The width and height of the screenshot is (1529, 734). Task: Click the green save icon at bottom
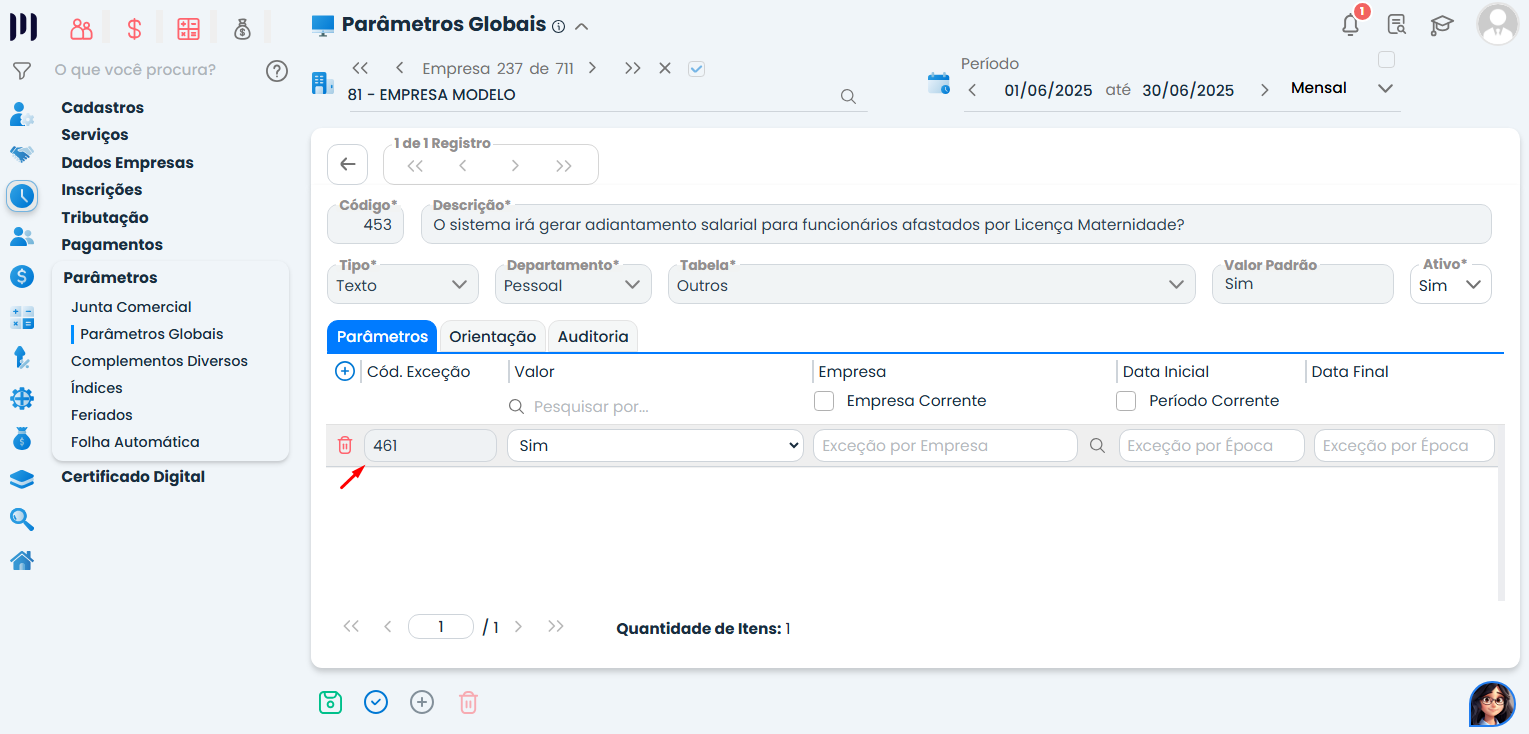pos(330,702)
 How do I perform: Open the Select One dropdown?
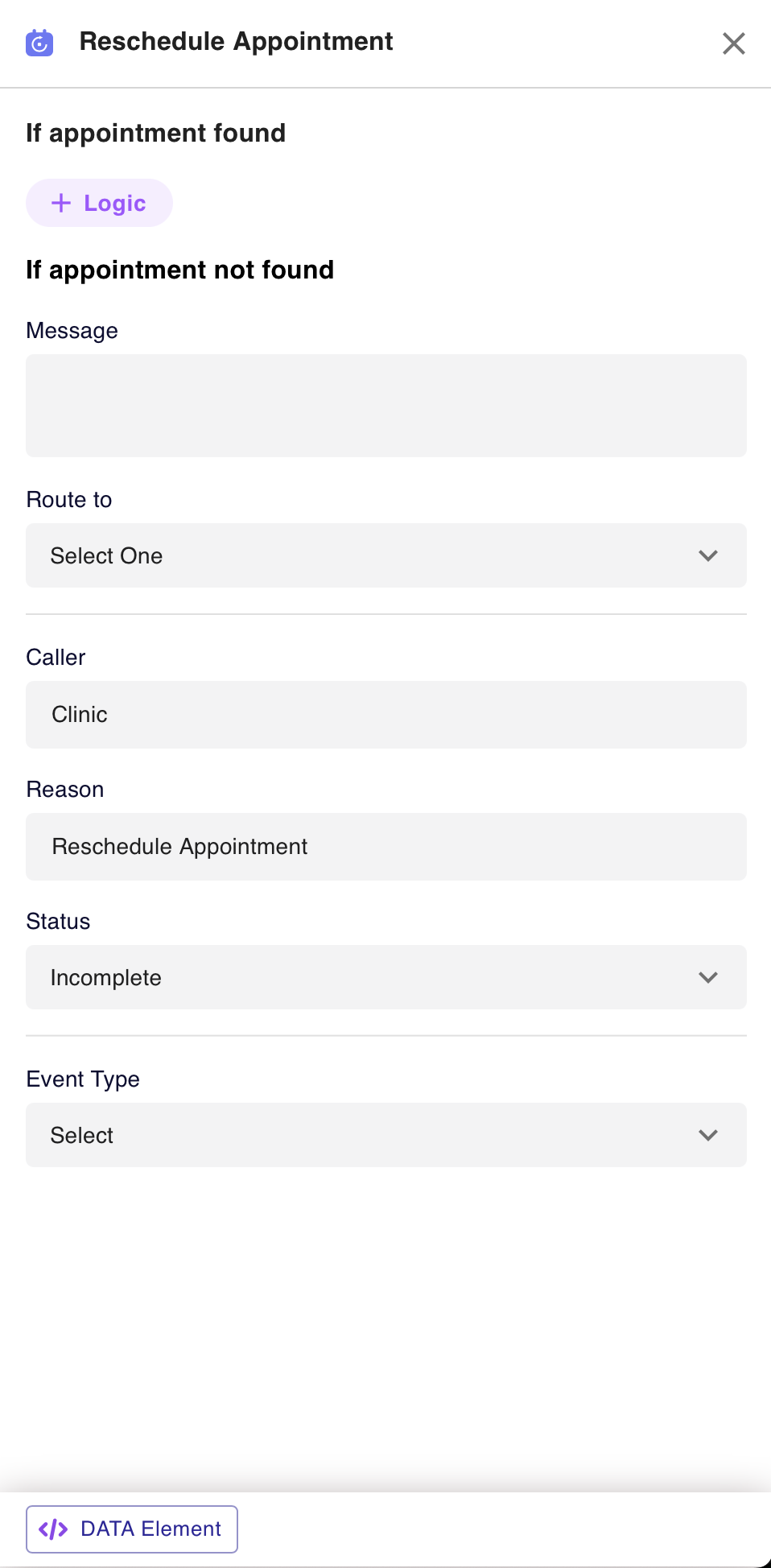(386, 555)
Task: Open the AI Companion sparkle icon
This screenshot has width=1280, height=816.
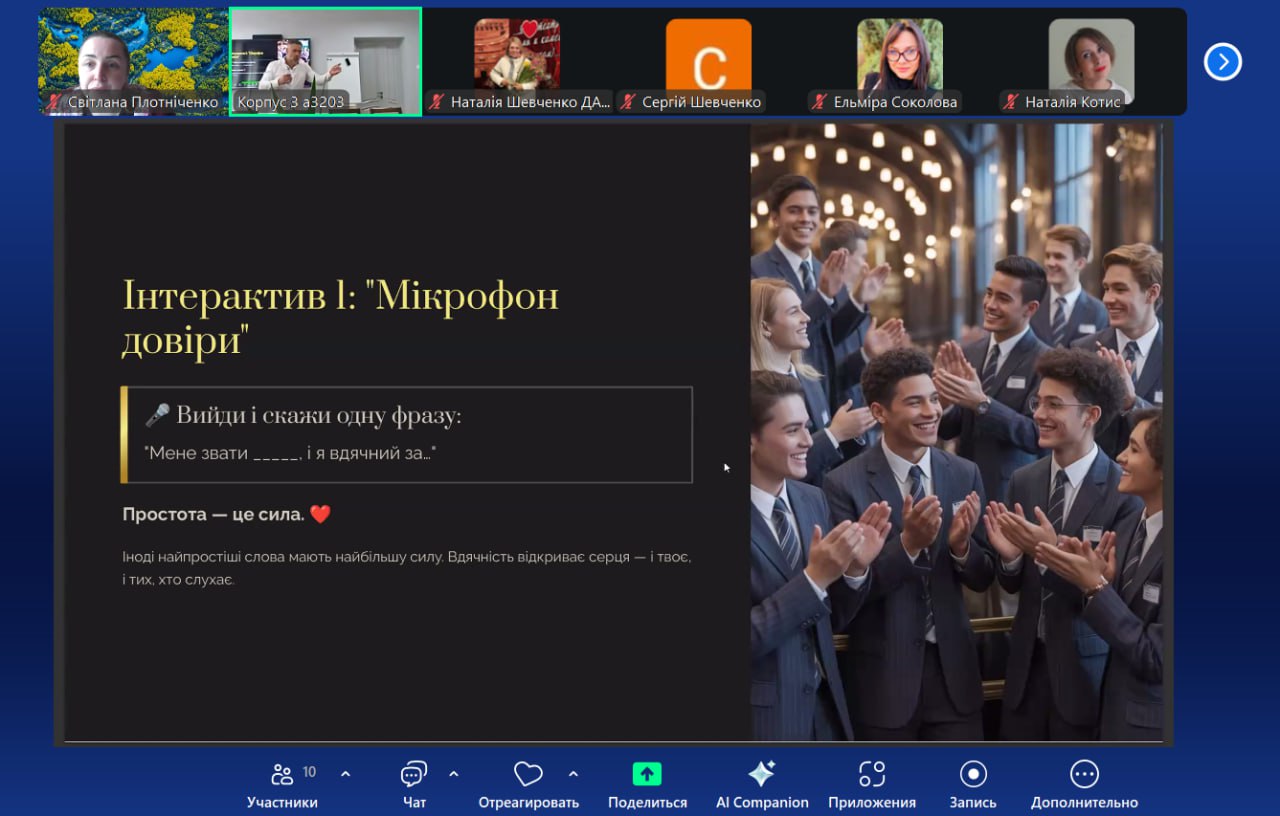Action: click(x=761, y=775)
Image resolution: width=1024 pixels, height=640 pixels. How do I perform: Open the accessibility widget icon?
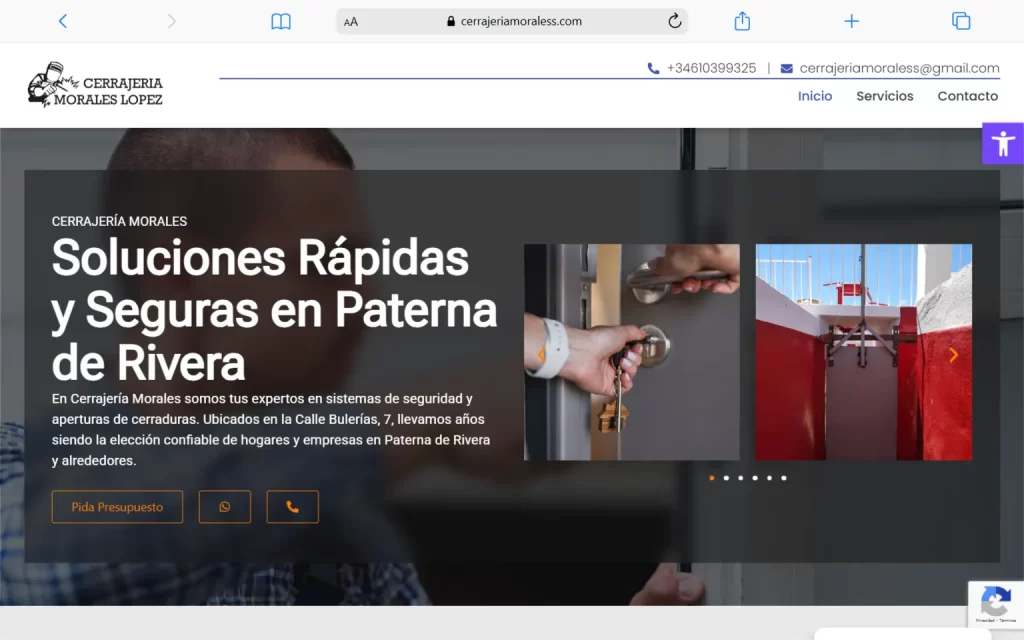pos(1002,143)
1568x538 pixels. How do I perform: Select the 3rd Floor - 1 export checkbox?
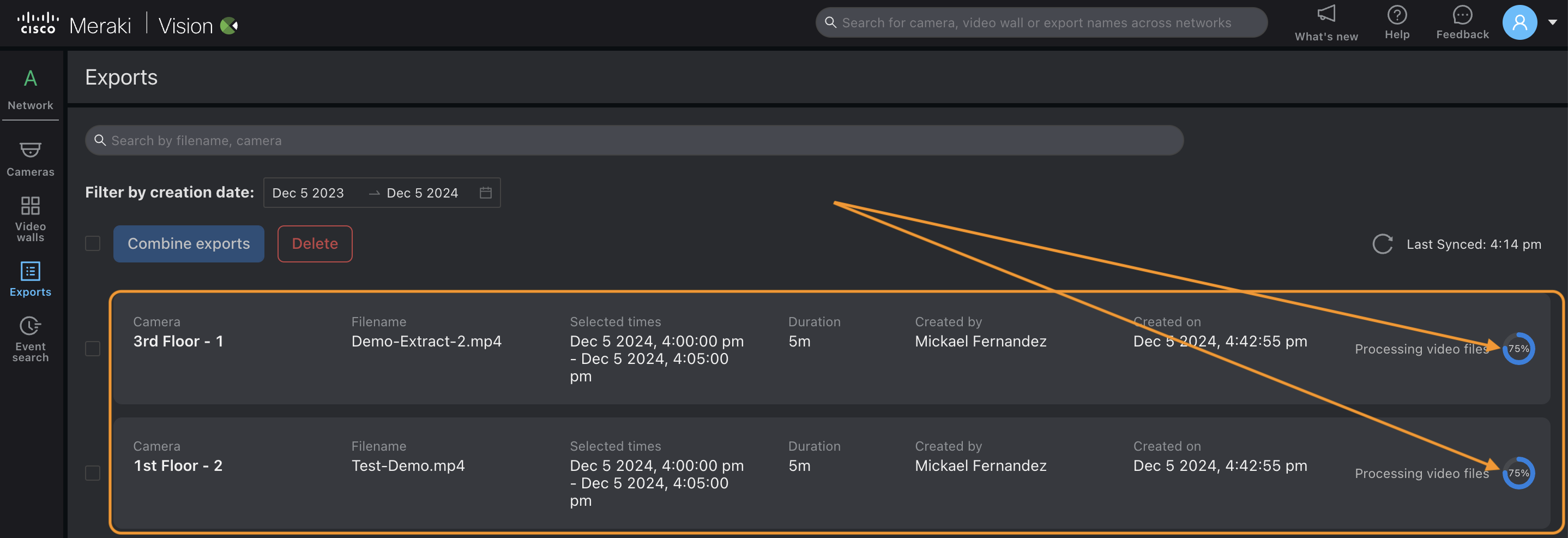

→ EXERCISE DETAILS:
Can you quote the whole listing above word for word, leaving out the pictures?

→ EXERCISE SOLUTION:
The width and height of the screenshot is (1529, 734). Task: Click the green save icon at bottom
pos(330,702)
 How do I perform: Open the Select One dropdown?
(386, 555)
Task: Open the AI Companion sparkle icon
This screenshot has width=1280, height=816.
Action: click(x=761, y=775)
Image resolution: width=1024 pixels, height=640 pixels. How do I perform: Open the accessibility widget icon?
pos(1002,143)
1568x538 pixels. How do I perform: Select the 3rd Floor - 1 export checkbox?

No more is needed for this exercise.